## WORK ITEM
Set down every record below exactly as it stands, leaving out the pictures.

## INPUT RECORDS
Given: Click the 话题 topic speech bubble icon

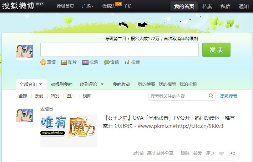Looking at the screenshot, I should point(107,62).
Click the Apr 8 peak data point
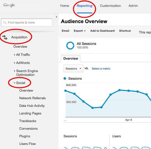Viewport: 151px width, 149px height. (x=129, y=91)
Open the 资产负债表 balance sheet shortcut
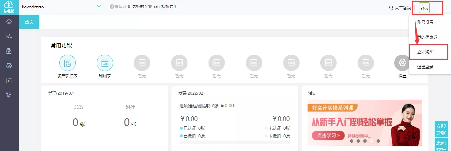Image resolution: width=451 pixels, height=151 pixels. point(68,63)
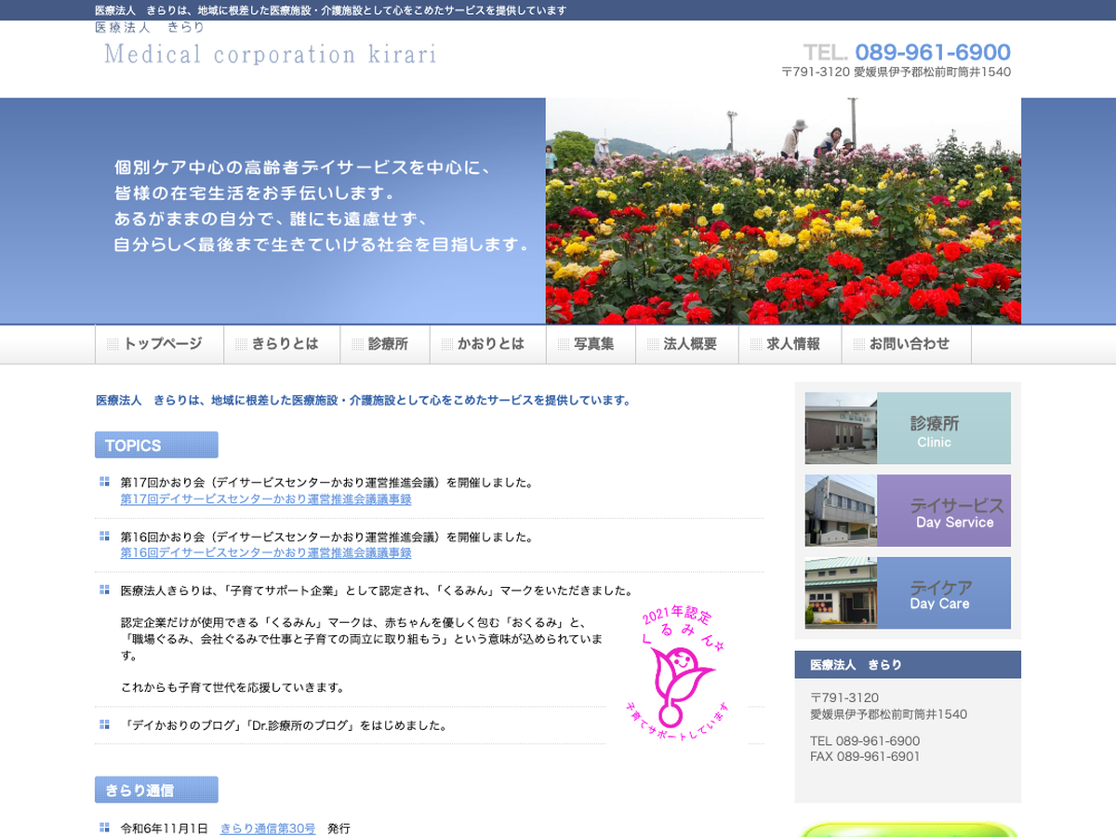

## TASK OUTPUT
Given: Click the 话题 topic speech bubble icon

Looking at the screenshot, I should point(107,62).
Click the Apr 8 peak data point
Viewport: 151px width, 149px height. (x=129, y=91)
Open the 资产负债表 balance sheet shortcut
Image resolution: width=451 pixels, height=151 pixels. point(68,63)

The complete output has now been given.